L’Eglise accompagne les peuples dans leurs efforts vers plus d’humanité et de dignité. L’homme est créé digne mais quand nous voyons vivre nos peuples aujourd’hui, on se demande s’ils sont des créatures à l’image de Dieu. Où est leur dignité ? L’Eglise se positionne donc en veilleur et réveilleur des peuples. Elle est la sentinelle de la cité et reste éveillée pour sonner l’alarme quand un danger pointe et menace la sérénité des habitants. L’Eglise en RDC forme et informe le peuple à travers le programme d’éducation civique et électoral. Et, l’éveil auquel nous assistons aujourd’hui est le fruit de tous ses efforts.
Et, bien évidemment ce rôle prophétique nous attire des ennuis. D’un côté, l’Eglise accompagne, informe et forme mais de l’autre, il y a des prélats réticents, hypocrites voire même complices des dictatures… Il a été de tradition chez moi en RDC que l’Eglise prenne position, même s’il y a, en interne, des débats contradictoires entre nous. D’autres hommes de Dieu sur le continent n’ont pas un discours clair face aux agissements des dirigeants. C’est peut-être lié à l’histoire de leurs pays mais, nous espérons voir les choses évoluer à leur niveau.
Quelle est votre perception de la situation en RDC ?

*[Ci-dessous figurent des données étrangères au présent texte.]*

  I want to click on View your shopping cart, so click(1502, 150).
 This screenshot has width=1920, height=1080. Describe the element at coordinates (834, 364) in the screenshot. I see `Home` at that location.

Le Congo est dans une tourmente. Nous avons vécu, il y a dix jours, une révolution autour du projet de loi électorale. Le pouvoir en place est dans la logique de s’éterniser à la tête du pays. Et, il avait deux cartes : celle de la modification constitutionnelle qui n’a pas marché et celle de la prolongation. Il l’a récemment grillée en voulant conditionner la tenue de la présidentielle de 2016 à l’organisation d’un recensement général. Or, dans un pays aussi démuni en infrastructures, comme la RDC, ce processus peut prendre entre 5 et 6 ans. Et mal lui a pris. Maintenant, nous nous demandons quel autre tour le régime prépare. C’est la raison de notre inquiétude. Par conséquent, nous demandons au peuple de rester vigilant car, ce pouvoir est capable de mettre le feu à la maison.

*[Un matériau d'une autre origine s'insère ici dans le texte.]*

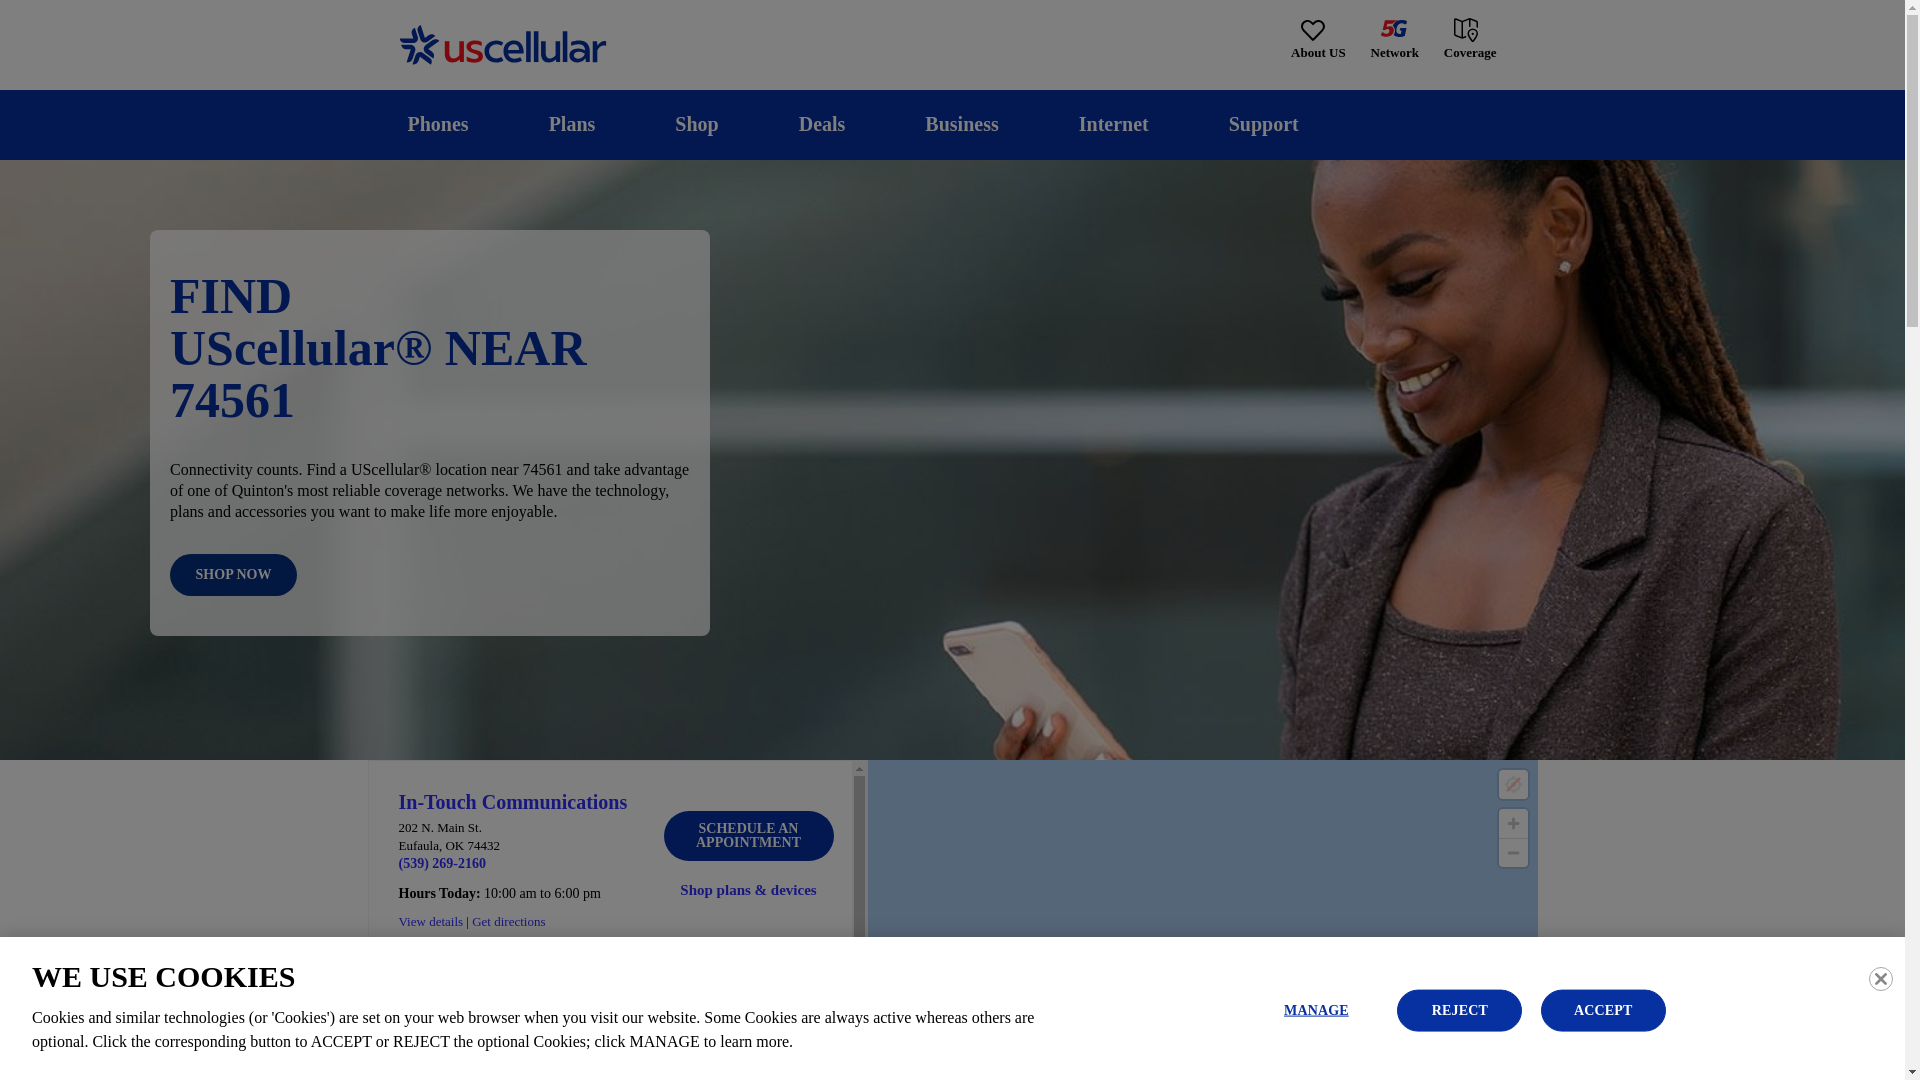  Describe the element at coordinates (438, 124) in the screenshot. I see `Phones` at that location.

L’avènement du Pape François favorise-t-il l’émergence d’une nouvelle génération de prélats en Afrique? Je ne parlerai pas, pour ma part, de nouvelle génération. Mais, il y a une insistance et un message très clair du Pape François à revenir à la mission d’élévation de l’être humain. Le Pape prend clairement position pour le petit, le pauvre, le délaissé parce que ce sont eux qui ont perdu leur dignité dans nos sociétés aujourd’hui.
Or, la majorité des populations africaines sont dans une situation tellement misérable que l’Eglise en tant que mère est obligée de les soutenir dans leur quête de dignité et de respectabilité. Naturellement, cette prise de position a une incidence sur notre ministère car, nous ne pouvons rester insensibles à ce discours contre tout ce qui freine la promotion de l’Homme dans sa dignité. Mgr Ambongo, sans indiscrétion, êtes-vous un homme politique ? Tout dépend de ce que vous entendez par ‘’homme politique’’.

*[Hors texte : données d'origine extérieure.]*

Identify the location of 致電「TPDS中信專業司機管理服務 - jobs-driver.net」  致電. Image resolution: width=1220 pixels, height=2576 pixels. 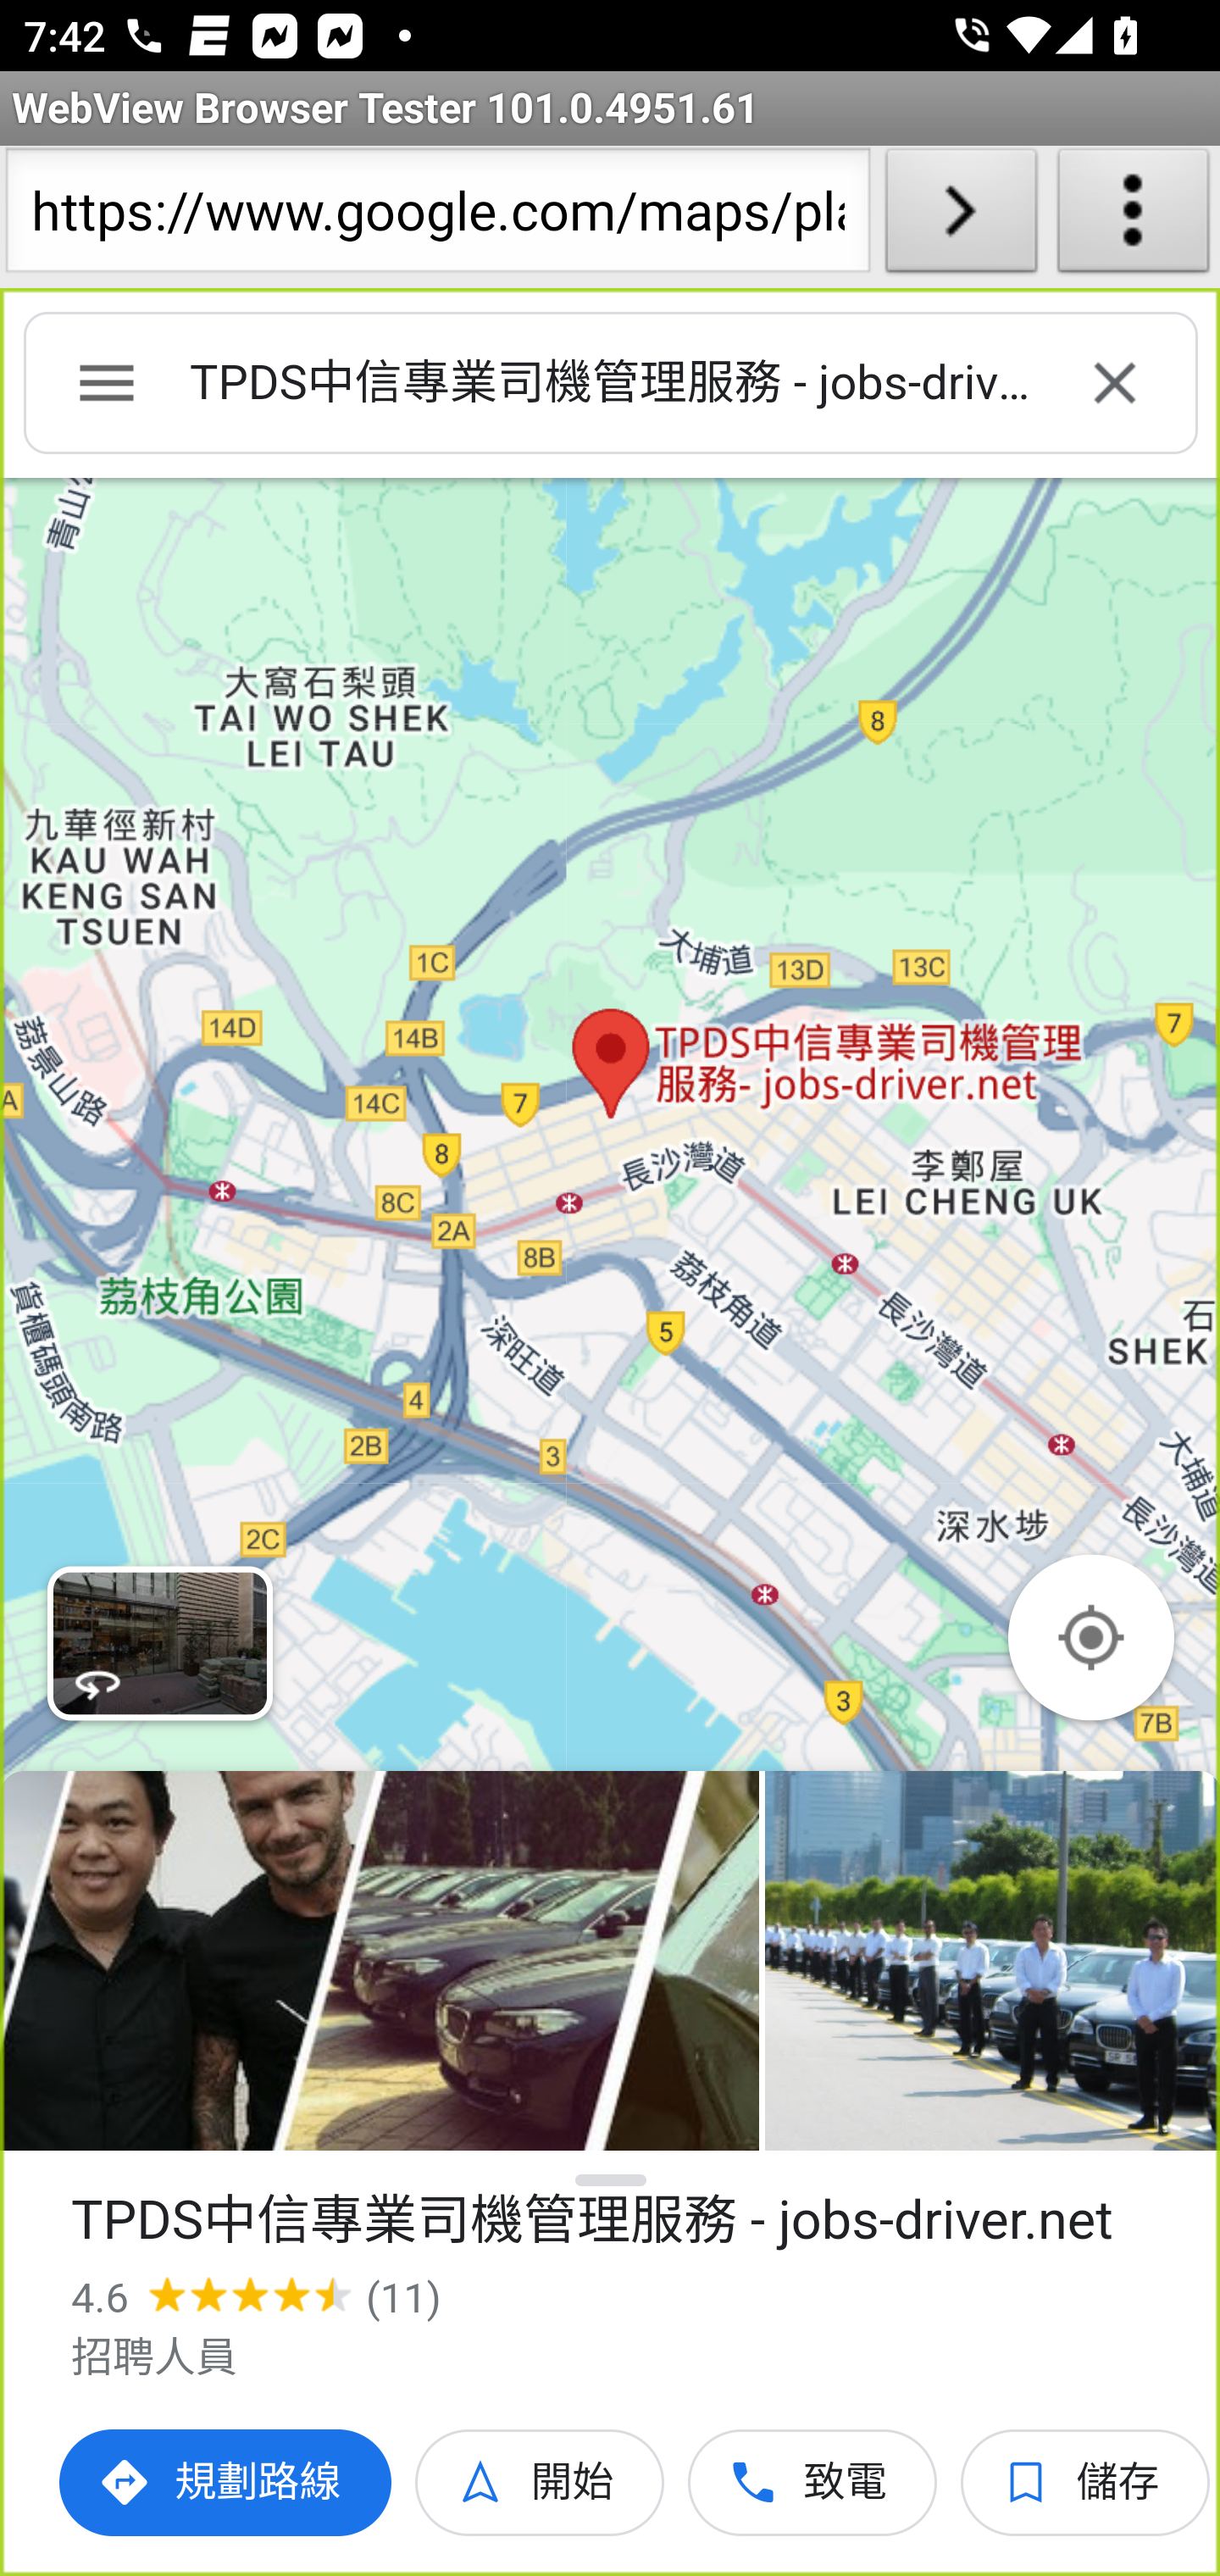
(813, 2483).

Si le politique est celui qui va au bureau tous les jours, le ministre, le député, le président etc., non, je ne le suis pas. En revanche, si par homme politique vous entendez celui qui a la passion de son peuple, qui s’implique dans le bonheur de ses concitoyens et ose prendre la parole quand leurs intérêts sont menacés, alors, je m’y retrouve naturellement. L’être humain a trois dimensions: politique, économique et socioculturelle. On ne peut pas prétendre le servir dans sa globalité sans prendre en compte tous ces aspects. L’Eglise est dans le socioculturel à travers la construction d’écoles, de centres de santé…
Elle est aussi dans l’économie avec la Caritas qui, en collaboration avec le gouvernement, paie notamment des enseignants. Il n’y a jamais eu de critiques par rapport à toutes ces actions. Mais, quand il s’agit de politique, certains sont offusqués par nos prises de positions. L’Eglise ne fait pas de la politique politicienne, misérable et dépourvue de tout intérêt général. Elle participe juste à l’accomplissement de la troisième dimension de l’être humain en lui éclairant la voie et en guidant ses pas.